* Begin Document *

The present invention has been accomplished in view of
the above and eliminates the disadvantage associated with
the above described prior art relay. A relay structure in
accordance with the present invention includes a generally
L-shaped yoke formed of an upright yoke leg and an upper
yoke member extending generally horizontally from the upper
end of the leg. The upper yoke member is provided with a
center slot which extends longitudinally of the member to be
open at both longitudinal ends and defines on both sides
thereof lateral side segments. An energizing coil having a
solenoid winding about a core extending in substantiallv
parallel relationship with said upper yoke member is linked
to the yoke with the one end of the core being connected to
the upright leg. Cooperating with the yoke and the coil is
a generally L-shaped armature comprising a tab and an
actuator arm to have at its corner a hinge axis by which the
armature is hingedly supported on the free end of the upper
yoke member to be movable between two positions for
effecting a relay operation in response to the coil being
energized and deenergized, the tab extending across the air
gap defined between the opposite end of the core and the
free end of the upper yoke member and the actuator arm
extending through said slot in the upper yoke member of the
yoke. An electrically conductive thin contactor plate is
secured on the upper yoke member. Integrally formed with
said contactor plate is a center spring blade which has at
its free end a movable contact and at the same time overlies
said actuator arm to bias it in the direction of disengaging
the movable contact from a cooperating fixed contact.

* End Document *
* Begin Provided records *

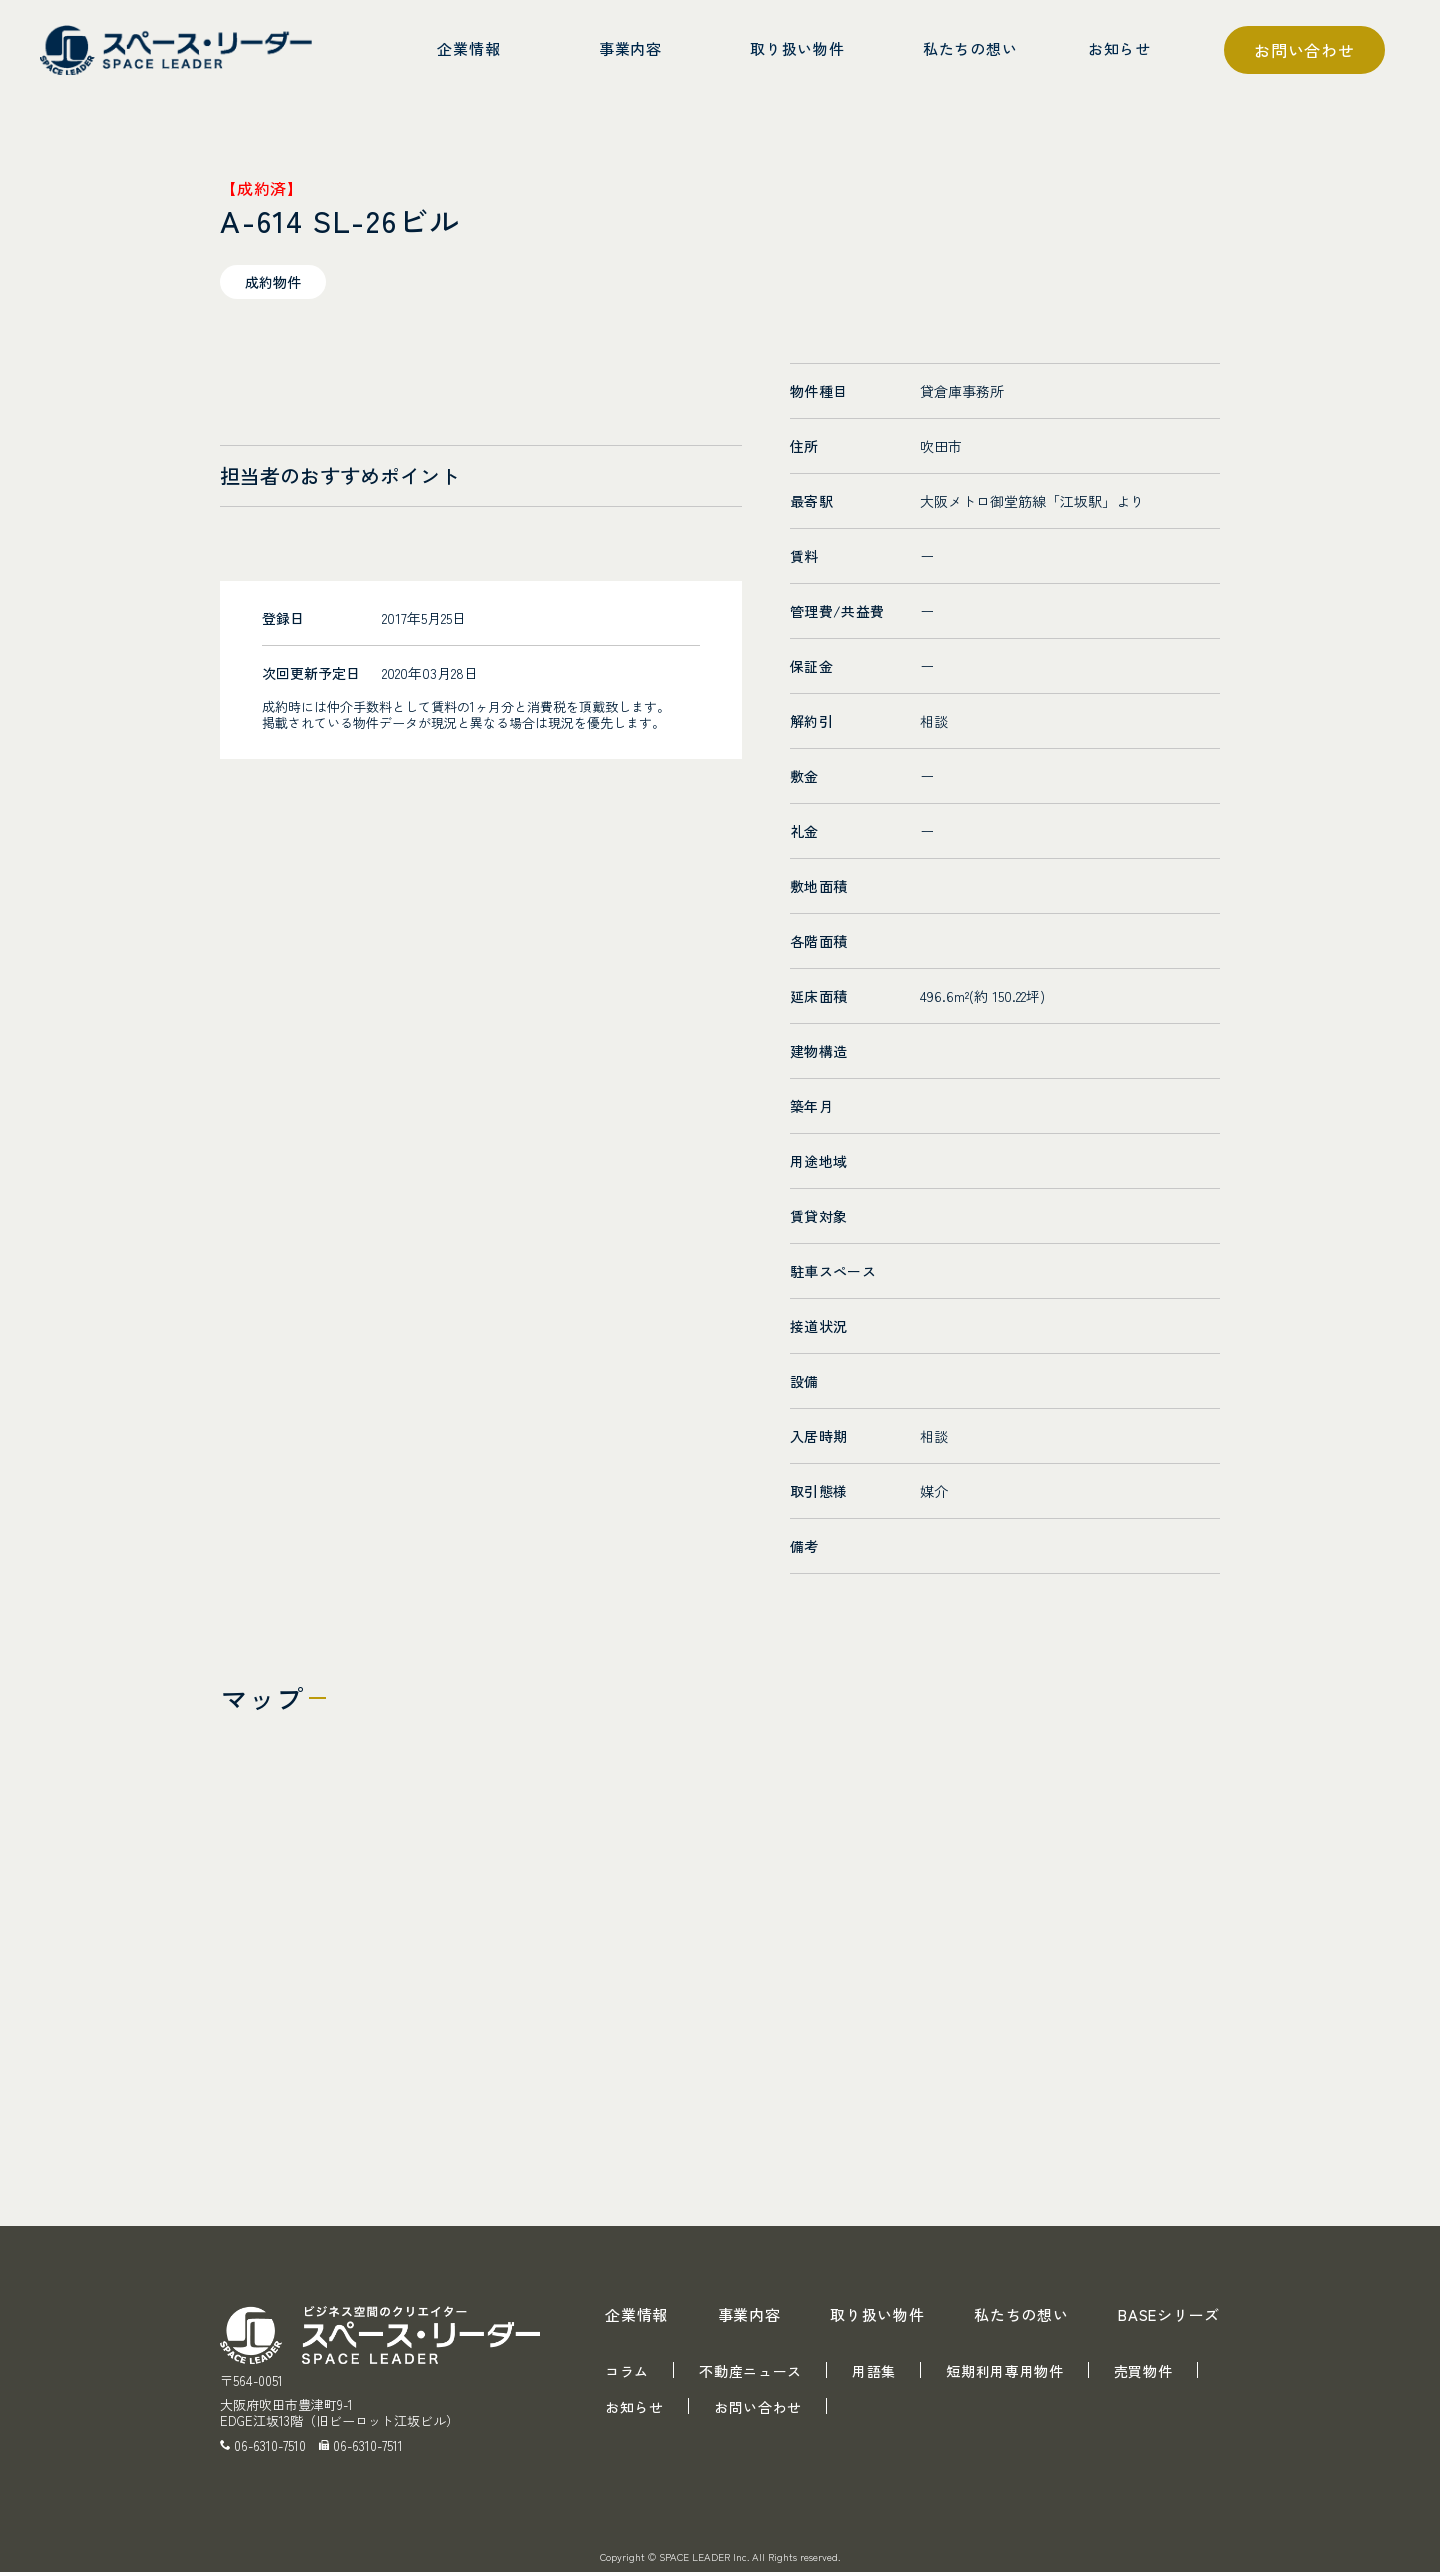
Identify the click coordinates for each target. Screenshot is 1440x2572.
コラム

* End Provided records *
* Begin Provided records *

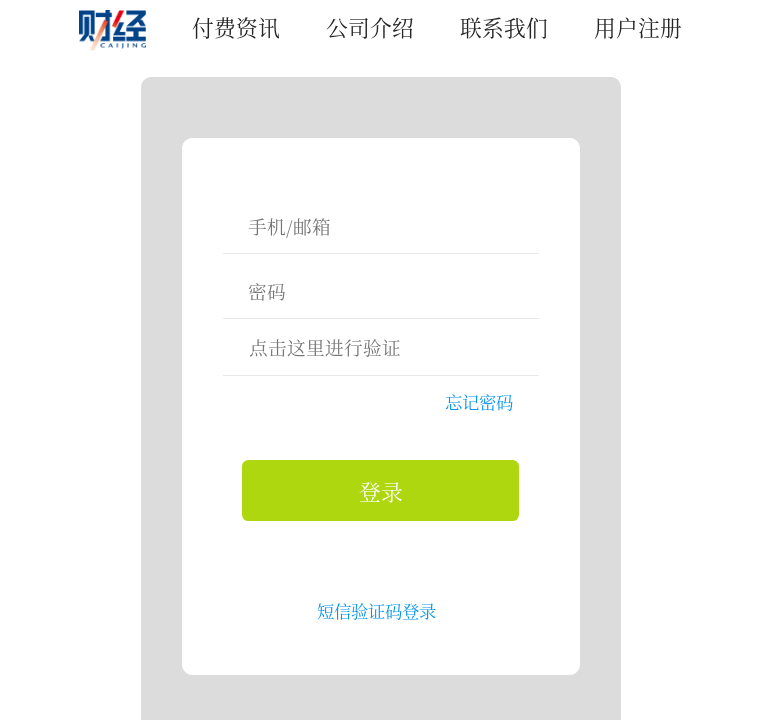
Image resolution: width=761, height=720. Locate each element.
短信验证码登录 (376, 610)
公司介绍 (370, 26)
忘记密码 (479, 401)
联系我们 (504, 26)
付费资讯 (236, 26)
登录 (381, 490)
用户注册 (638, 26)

* End Provided records *

■ **The task**
Carry on the relay structure description, starting after its last sentence. The lines have no connection to the relay text.

■ **Task response**
During the hinging movement of the armature between the
positions of engaging and disengaging the movable contact
with and from the fixed contact, said actuator arm is kept
substantially within the slot in the upper yoke member,
whereby the thickness of the actuator arm can be received
within the upper yoke member, reducing the thickness or
height of the overall relay assembly. With this result, a
reduced height of the relay can be obtained under the
retention of providing a simplified relay structure which
arises from the employment of the contactor plate having in
situ the functions of exerting the restoring force to the
armature and of carrying the movable contact.
Accordingly, it is a primary object of the present
invention to provide a relay structure which allows the
relay to be constructed in a greatly reduced thickness or
height as well as in simplified arrangement.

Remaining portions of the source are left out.